Schon heute streiten sich die Staaten der EU über die angemessene Verwendung der knappen EU-Gelder. Berlin macht sich zum Sprecher derjenigen Länder, die der größeren EU keinen entsprechenden Zuwachs an Haushaltsmitteln zugestehen wollen. Bei insgesamt enger werdenden Kassen müssen erhöhte Militäraufwendungen an anderer Stelle zu Einsparungen führen. Es steht zu befürchten, dass die Mittel für die EU-Struktur- und Regionalförderung eingefroren bzw. sogar gesenkt werden. Die Angleichung der Lebensverhältnisse in einem zunehmend disparitären Europa der 25 wird so der allgemeinen Militarisierung geopfert. An einem Beispiel: Die Modernisierung der polnischen Streitkräfte und ihre Teilnahme an den EU-Eingreiftruppen und den sog. Battle Groups (Schlachttruppen) hat Vorrang vor der Finanzierung von Strukturmaßnahmen, womit etwa die über 40-prozentige Jugendarbeitslosigkeit bekämpft werden könnte. Die EU entfernt sich damit von der ursprünglichen Idee eines solidarischen Europas der Regionen.

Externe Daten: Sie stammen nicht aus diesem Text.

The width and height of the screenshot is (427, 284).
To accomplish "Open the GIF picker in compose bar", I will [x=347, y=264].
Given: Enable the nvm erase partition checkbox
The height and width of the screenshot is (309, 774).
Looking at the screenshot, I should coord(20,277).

Auch wenn ein bekanntes Politmagazin der ARD vor kurzem aufgedeckt hat, dass die meisten Abgeordneten im Bundestag über die EU und ihre Verfassung nicht wirklich etwas wissen, so müssen wir doch davon ausgehen, dass Bundestag und Bundesrat sehr wohl bewusst ist, was mit der EU-Verfassung im Großen und Ganzen beabsichtigt ist:
  1. In EU-Europa soll die neoliberale Wirtschaftsauffassung - wie sie von Schröder bis Westerwelle inbrünstig vertreten wird - als verfassungsrechtliches Dogma festgeschrieben werden.
  2. Soziale Prinzipien - wie sie etwa im Sozialstaatsprinzip des Grundgesetzes oder in der Sozialpflichtigkeit des Eigentums (Art. 14 GG) vorkommen, haben im EU-Verfassungsvertrag keine Chance mehr: Die Tarifautonomie und Mitbestimmungsrechte werden genauso gefährdet wie etwa die Herstellung von Chancengleichheit in der Bildung.

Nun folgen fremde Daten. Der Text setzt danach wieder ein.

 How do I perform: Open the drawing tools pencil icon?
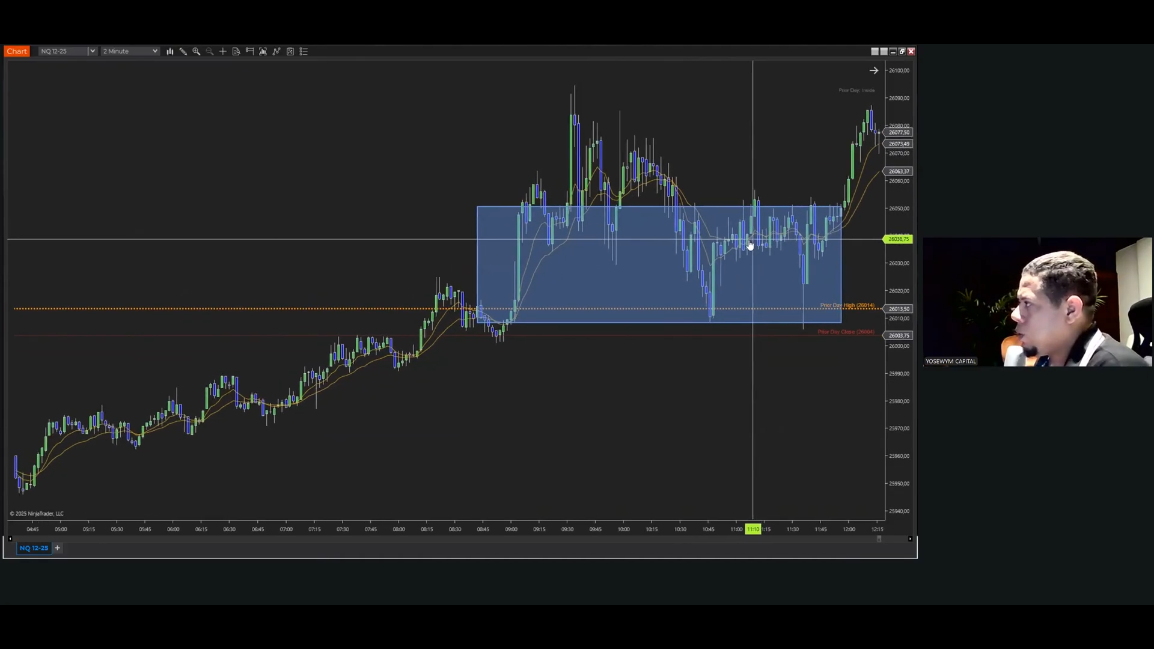pos(183,52)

  3. Statt schließlich die Europäischen Union als friedensorientierte Zivilmacht auszubauen, werden weltweite militärische Kampfeinsätze ermöglicht und permanente Aufrüstung zum Verfassungsgebot erklärt.

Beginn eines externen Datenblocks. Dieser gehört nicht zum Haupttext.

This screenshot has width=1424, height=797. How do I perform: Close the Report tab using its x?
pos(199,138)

Auch der Bundesrat weiß also, was er tut, wenn er dieser Verfassung seine Zustimmung gibt. Er wird sich von den Aktionen der Friedensbewegung und der Globalisierungskritiker nicht beeindrucken lassen. Zu bezweifeln ist indessen, ob sich die Franzosen von dem einmütigen Votum des deutschen Länderparlaments beeindrucken lassen. Der Bundesausschuss Friedensratschlag, Attac und andere NGOs haben - als Gegenmittel gegen den Druck der politischen Elite und ausgewählter "Promis" aus Deutschland - in diesen Tagen in zahlreichen Veranstaltungen in Frankreich und in Anzeigen in französischen Tageszeitungen darauf aufmerksam gemacht, dass das fast einstimmige Votum von Bundestag und Bundesrat nicht repräsentativ für die Bevölkerung in Deutschland ist.

Der Bundesausschuss Friedensratschlag hofft am 29. Mai auf ein "Non" in Frankreich und auf ein "Nee" am 1. Juni in den Niederlanden - damit EU-Europa nicht zur Beute neoliberaler "Shareholder" und europäischer Großmachtstrategen wird.